Audiphon project

Introduction

Audiphon (Auditory models for automatic prediction of phonation) aims to build the foundations of the next generation of Automatic Phonation Recognition (APR)-systems. Using machine-learning techniques on features extracted from models that represent speech at different levels in the auditory system, Audiphon will provide phonation recognition methodologies with superior accuracy relative to those currently used in the study of under-resourced languages. It will also provide insights regarding the most adequate auditory representations for central speech-related phenomena, such as phonemic contrasts and allophone realization. Outcomes of Audiphon include software tools for APR and identification of auditory representations that best capture different phonation types (creaky, modal, breathy, etc.).

Scientific background for the research

Automatic Speech Recognition—ASR systems are surrogates of human listeners, yet they are vulnerable to variations in the way a speaker delivers an utterance. ASR systems are unevenly developed across languages.

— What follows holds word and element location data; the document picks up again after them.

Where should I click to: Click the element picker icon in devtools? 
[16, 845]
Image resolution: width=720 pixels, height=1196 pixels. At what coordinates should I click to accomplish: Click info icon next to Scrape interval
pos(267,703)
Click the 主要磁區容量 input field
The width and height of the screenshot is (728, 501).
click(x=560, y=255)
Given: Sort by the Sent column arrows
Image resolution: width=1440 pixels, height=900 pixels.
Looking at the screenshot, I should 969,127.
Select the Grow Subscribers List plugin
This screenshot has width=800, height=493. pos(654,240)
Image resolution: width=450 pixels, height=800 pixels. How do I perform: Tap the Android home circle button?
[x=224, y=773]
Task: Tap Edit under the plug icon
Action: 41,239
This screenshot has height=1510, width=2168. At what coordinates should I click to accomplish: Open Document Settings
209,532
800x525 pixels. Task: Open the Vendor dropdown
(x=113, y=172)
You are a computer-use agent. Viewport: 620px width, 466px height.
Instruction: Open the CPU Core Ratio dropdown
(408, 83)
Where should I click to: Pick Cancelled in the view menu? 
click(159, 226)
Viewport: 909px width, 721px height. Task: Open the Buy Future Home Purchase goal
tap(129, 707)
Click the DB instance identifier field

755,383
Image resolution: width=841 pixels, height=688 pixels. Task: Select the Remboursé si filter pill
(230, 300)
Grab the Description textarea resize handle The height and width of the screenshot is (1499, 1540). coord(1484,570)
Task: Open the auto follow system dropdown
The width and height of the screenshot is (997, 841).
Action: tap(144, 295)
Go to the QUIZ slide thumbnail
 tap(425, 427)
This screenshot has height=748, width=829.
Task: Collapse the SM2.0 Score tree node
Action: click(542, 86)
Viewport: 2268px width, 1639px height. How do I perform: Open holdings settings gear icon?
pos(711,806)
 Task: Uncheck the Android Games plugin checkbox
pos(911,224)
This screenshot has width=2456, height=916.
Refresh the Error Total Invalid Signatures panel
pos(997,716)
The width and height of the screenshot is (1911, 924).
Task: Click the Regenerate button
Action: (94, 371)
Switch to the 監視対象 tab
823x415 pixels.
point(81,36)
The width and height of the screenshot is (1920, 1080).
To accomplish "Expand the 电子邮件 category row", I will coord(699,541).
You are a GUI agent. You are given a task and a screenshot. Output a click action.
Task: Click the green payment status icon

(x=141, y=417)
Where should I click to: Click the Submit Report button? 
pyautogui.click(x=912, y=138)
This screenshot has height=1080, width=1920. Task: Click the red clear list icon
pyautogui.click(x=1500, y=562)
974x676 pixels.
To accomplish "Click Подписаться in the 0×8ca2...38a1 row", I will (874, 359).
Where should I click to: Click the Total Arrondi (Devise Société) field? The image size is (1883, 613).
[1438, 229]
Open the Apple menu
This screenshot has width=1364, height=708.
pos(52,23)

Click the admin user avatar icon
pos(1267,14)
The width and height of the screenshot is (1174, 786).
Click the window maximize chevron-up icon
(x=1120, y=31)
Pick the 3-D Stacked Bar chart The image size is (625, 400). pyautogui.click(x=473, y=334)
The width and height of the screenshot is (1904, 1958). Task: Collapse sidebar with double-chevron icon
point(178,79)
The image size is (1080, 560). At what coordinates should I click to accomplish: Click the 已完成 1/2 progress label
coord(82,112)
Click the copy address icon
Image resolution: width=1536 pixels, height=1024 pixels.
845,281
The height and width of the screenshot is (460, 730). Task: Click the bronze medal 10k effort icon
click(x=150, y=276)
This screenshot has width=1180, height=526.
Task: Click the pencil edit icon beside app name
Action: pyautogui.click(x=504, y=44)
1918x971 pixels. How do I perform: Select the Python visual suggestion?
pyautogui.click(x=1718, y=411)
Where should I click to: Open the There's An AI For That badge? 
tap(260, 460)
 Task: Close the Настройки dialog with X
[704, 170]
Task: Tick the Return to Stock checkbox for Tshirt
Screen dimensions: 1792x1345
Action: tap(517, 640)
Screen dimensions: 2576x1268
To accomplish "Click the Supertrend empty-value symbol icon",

For well-resourced ones, current ASR accuracy, measured as the number of substitutions, insertions, and deletions in a target sequence of words a.k.a. Word Error Rate—WER, is comparable to human accuracy (it is as low as ∼ 3% for English [1]). In contrast, the best WER for under-resourced languages is above 30% [2], as reported in a recent international challenge [3]. Interestingly, most of the target languages in this challenge (Cantonese, Vietnamese, etc.) use phonation (e.g., breathy, creaky, or modal voice) as a contrastive way to give meaning to an utterance. For instance, it has been reported that Dza, a language spoken mostly in the North-Eastern part of Nigeria, features minimal triplets such as /f`i /, /f`~i /, and /f`i ̈ / (meaning “ring,” “plant spike,” and “maternal uncle,” respectively) which only differ in the way the vowel is produced (oral, nasalized, and breathy, respectively) [4].

A possible reason for the accuracy mismatch between well- and under-resourced languages is the extensive use of features incapable of capturing crucial aspects of the auditory signal. The most common features fed into ASR Machine Learning (ML) algorithms are Mel-Frequency Cepstral Coefficients—MFCCs [5]. These coefficients effectively represent the speech signal in a manner closely resembling how humans perceive frequency (pitch) and intensity (loudness) in different auditory channels. However, MFCCs are less efficient at representing other important aspects of human hearing, such as frequency masking (where loud low-frequencies make it challenging to hear quieter high-frequencies), Sound Pressure Level—SPL-dependent gain control (where quiet sounds are more amplified than loud ones), etc. These aspects are of particular relevance to the different phonation types used in many under-resourced languages. To bridge the accuracy gap between well- and under-resourced languages in ASR systems, it is imperative to improve the way phonation is detected, possibly by mimicking what listeners do.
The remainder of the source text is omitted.